Integrations

Persistent Memory for the OpenAI Agents SDK - Unison Integration

Add persistent team memory to OpenAI Agents SDK agents: recall as instructions context, write back after each run.

unison-brain

Learn how to give OpenAI Agents SDK agents persistent team memory — recalled into the agent's instructions before a run, written back after.

A tiny Unison client

Recall and persist are two HTTP calls, so a small consistent helper keeps the example self-contained:

import httpx, os

BRAIN = os.environ.get("UNISON_API_URL", "https://brain.unisonlabs.ai")
HEADERS = {"Authorization": f"Bearer {os.environ['UNISON_TOKEN']}"}

def recall(query: str) -> str:
    ctx = httpx.get(f"{BRAIN}/v1/brain/context", params={"q": query}, headers=HEADERS).json()
    return "" if ctx["weakEvidence"] else ctx["contextMd"]
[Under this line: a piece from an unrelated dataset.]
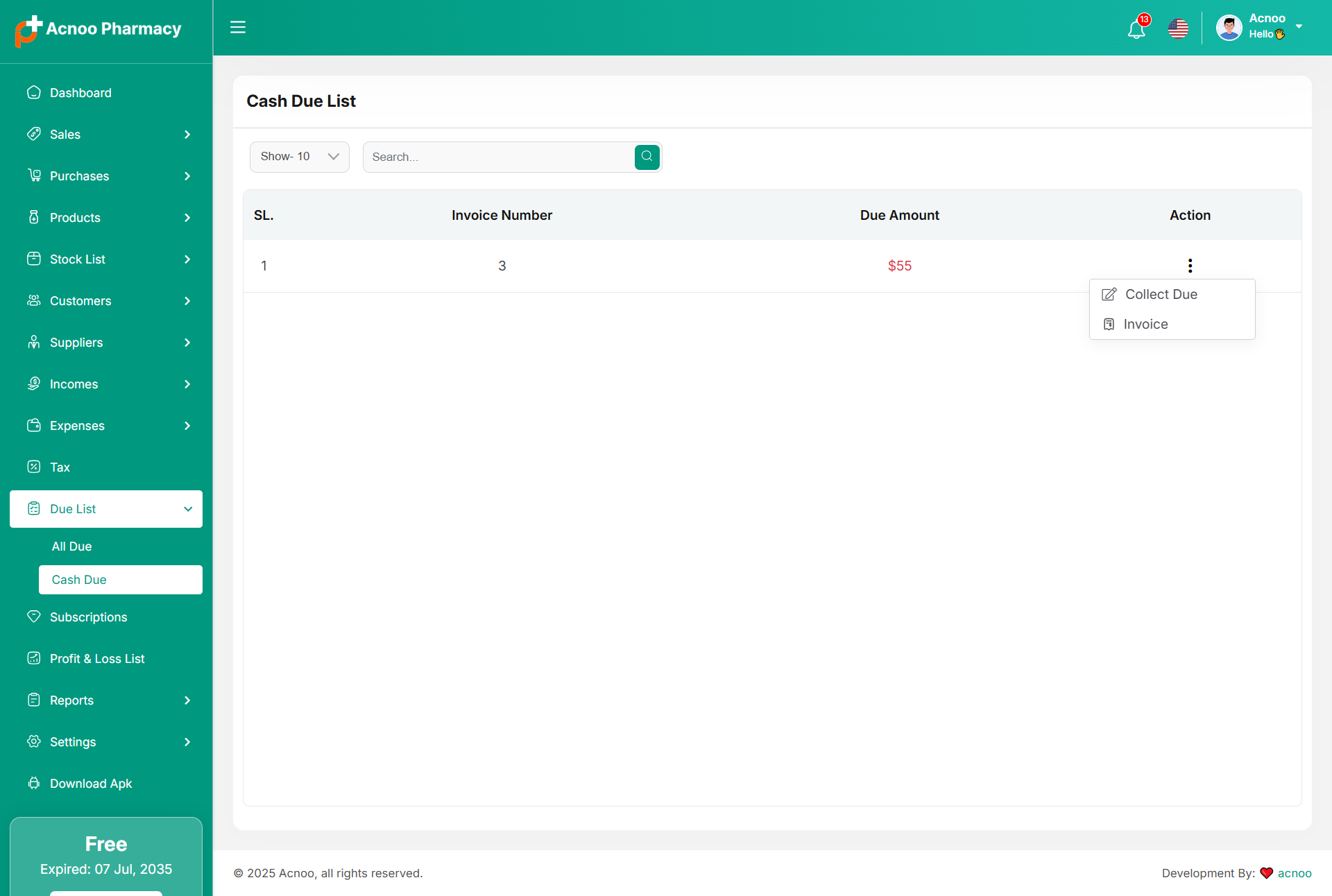Select Collect Due from action menu

[1161, 295]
def remember(turns: list[dict], source_ref: str) -> None:
    httpx.post(f"{BRAIN}/v1/brain/ingest", headers=HEADERS, json={
        "items": [{"type": "conversation", "turns": turns,
                   "sourceRef": source_ref, "visibility": "private"}]
    })

Wire it into an agent

from agents import Agent, Runner

task = "What did we decide about the enterprise tier?"
memory = recall(task)

agent = Agent(
    name="Assistant",
    instructions=f"Answer using team memory when it's relevant.\n\nTeam memory:\n{memory}",
)
result = await Runner.run(agent, task)

remember(
    [{"role": "user", "content": task},
     {"role": "assistant", "content": result.final_output}],
    source_ref="agents-sdk-session-1",
)

Prepend recalled memory to the agent's instructions before Runner.run, then remember the result after. For multi-user products, use a brain:act-as service key with per-user actors so each user gets an isolated private namespace (details).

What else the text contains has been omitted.